Sec. Human-Robot Interaction

Volume 12 - 2025 | doi: 10.3389/frobt.2025.1624777

Modeling Trust and its Dynamics from Physiological Signals and Embedded Measures for Operational Human-Autonomy Teaming

Provisionally accepted
  • 1University of Colorado Boulder, Boulder, United States
  • 2Mechanical and Aerospace Engineering, University of California Davis, Davis, United States

The final, formatted version of the article will be published soon.

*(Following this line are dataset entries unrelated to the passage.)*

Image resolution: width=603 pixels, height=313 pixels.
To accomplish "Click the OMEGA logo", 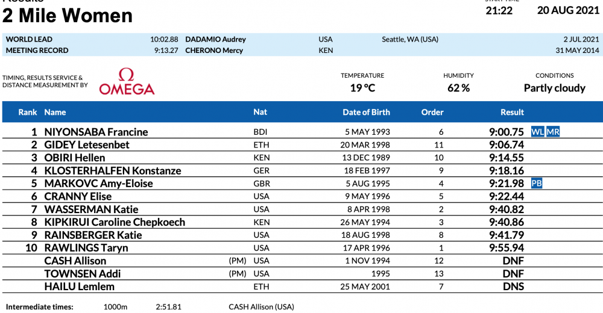I will [x=127, y=82].
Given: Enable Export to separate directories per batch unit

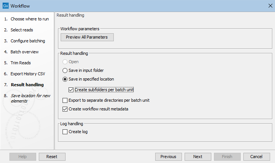Looking at the screenshot, I should [x=65, y=101].
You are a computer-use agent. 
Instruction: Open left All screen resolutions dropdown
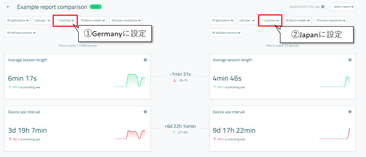click(126, 21)
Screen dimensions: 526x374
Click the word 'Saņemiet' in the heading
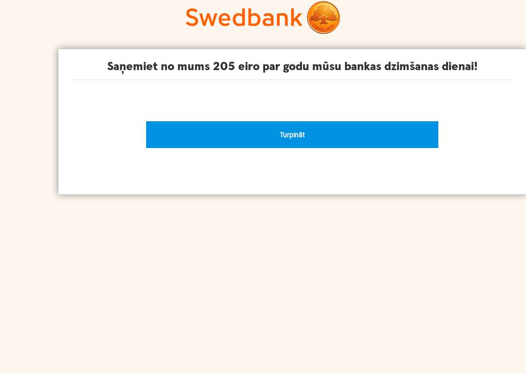pyautogui.click(x=132, y=66)

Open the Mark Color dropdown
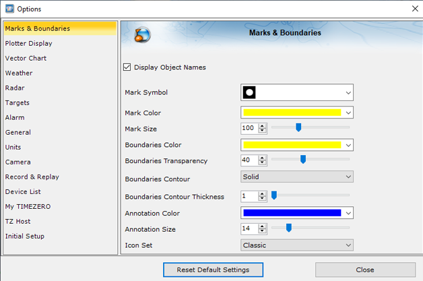click(297, 113)
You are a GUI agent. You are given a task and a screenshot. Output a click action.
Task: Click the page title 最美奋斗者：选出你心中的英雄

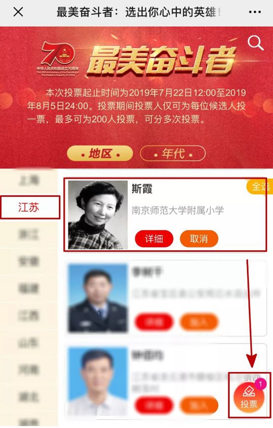coord(138,12)
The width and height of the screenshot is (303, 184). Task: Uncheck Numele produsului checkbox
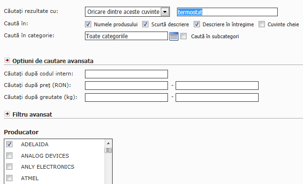click(x=88, y=24)

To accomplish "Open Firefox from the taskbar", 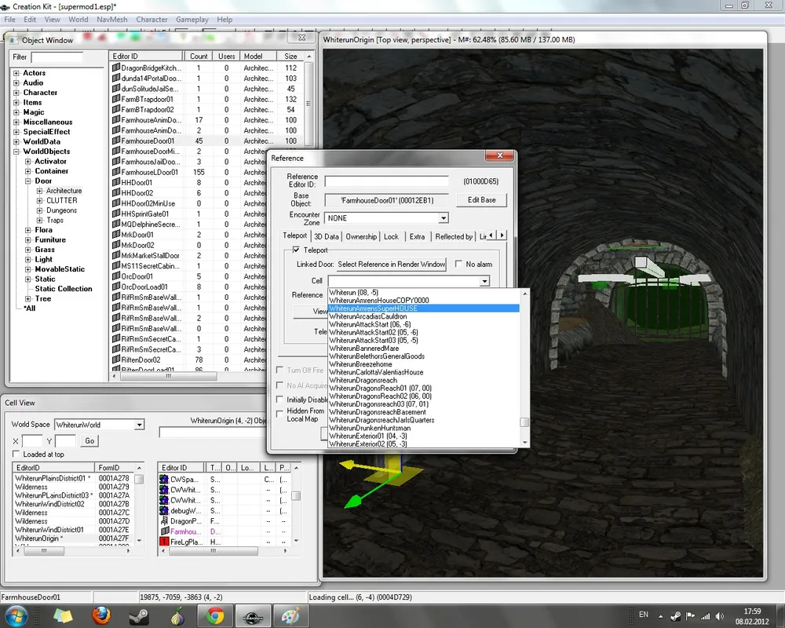I will point(101,615).
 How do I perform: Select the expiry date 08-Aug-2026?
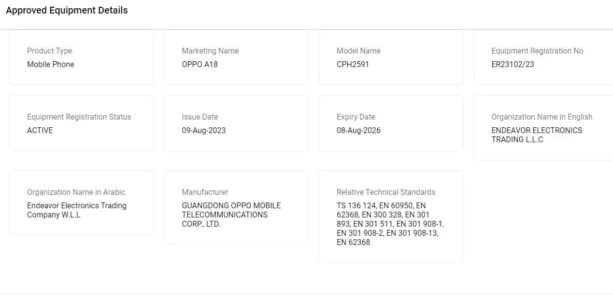point(358,130)
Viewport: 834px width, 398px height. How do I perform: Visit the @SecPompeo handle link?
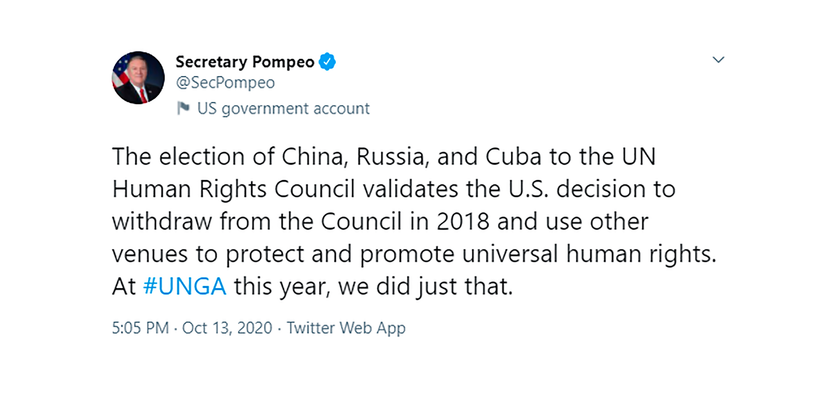[225, 82]
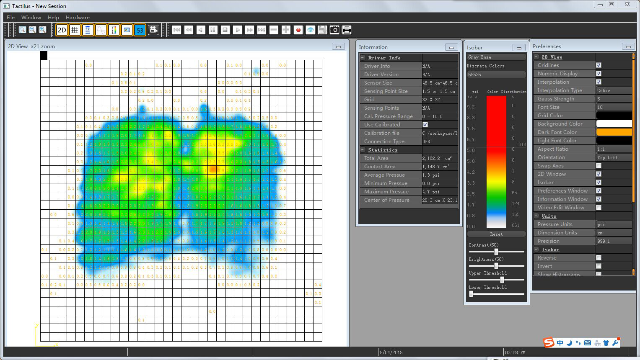Viewport: 640px width, 360px height.
Task: Open the Window menu
Action: (x=31, y=18)
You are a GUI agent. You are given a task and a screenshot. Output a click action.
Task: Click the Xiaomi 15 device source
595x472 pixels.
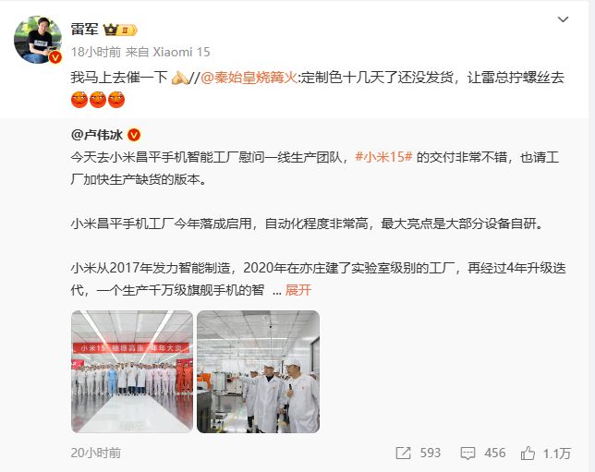[181, 52]
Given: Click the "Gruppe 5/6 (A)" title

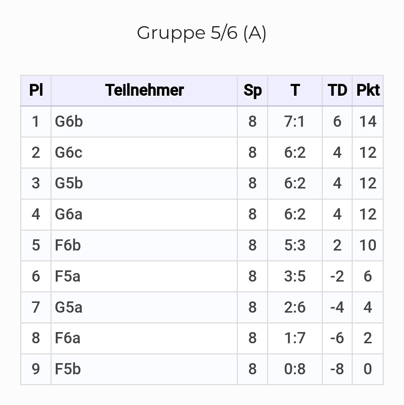Looking at the screenshot, I should point(202,33).
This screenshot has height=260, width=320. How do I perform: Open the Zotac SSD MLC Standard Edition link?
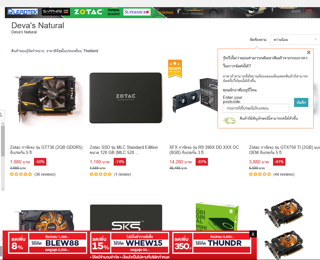124,150
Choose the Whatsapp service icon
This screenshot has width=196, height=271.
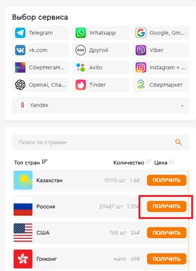80,33
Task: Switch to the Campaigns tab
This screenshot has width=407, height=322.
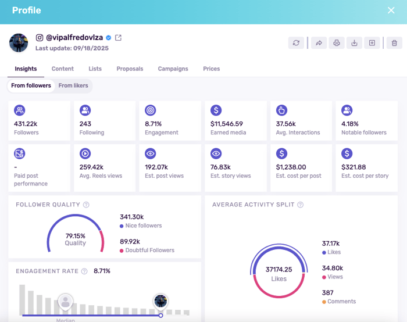Action: coord(173,69)
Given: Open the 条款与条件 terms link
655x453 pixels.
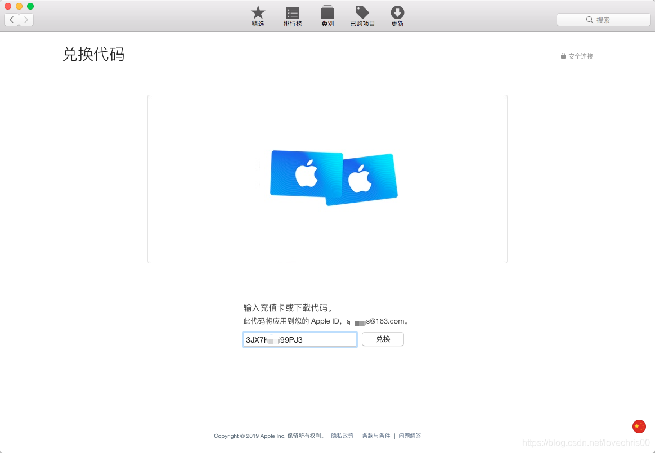Looking at the screenshot, I should [375, 436].
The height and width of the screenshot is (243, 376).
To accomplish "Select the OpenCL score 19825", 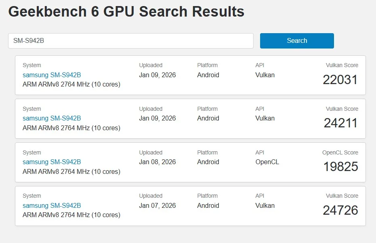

Human-autonomy teaming is an increasingly integral component of operational environments, including crewed and remotely operated space missions, military settings, and public safety. The performance of such teams relies on proper trust in the autonomous system, thus creating an urgent need to capture the dynamic nature of trust and devise objective, non-disruptive means of precisely modeling trust. This paper describes the use of bio-signals and embedded measures to create a model capable of inferring and predicting trust. Data (2304 observations) was collected via human subject testing (n = 12, 7M/5F) during which participants interacted with a simulated autonomous system in an operationally relevant, human-on-the-loop, remote monitoring task and reported their subjective trust via visual analog scales. Electrocardiogram, respiration, electrodermal activity, electroencephalogram, functional near-infrared spectroscopy, eye-tracking, and button click data were collected during each trial. Operator background information were collected prior to the experiment. Features were extracted and algorithmically down-selected, then ordinary least squares regression was used to fit the model, and predictive capabilities were assessed on unseen trials. Model predictions achieved a high level of accuracy with a Q2 of 0.64 and captured rapid changes in trust during an operationally relevant human-autonomy teaming task. The model advances the field of non-disruptive means of inferring trust by incorporating a broad suite of physiological signals into a model that is predictive, while many current models are purely descriptive. Future work should assess model performance on unseen participants.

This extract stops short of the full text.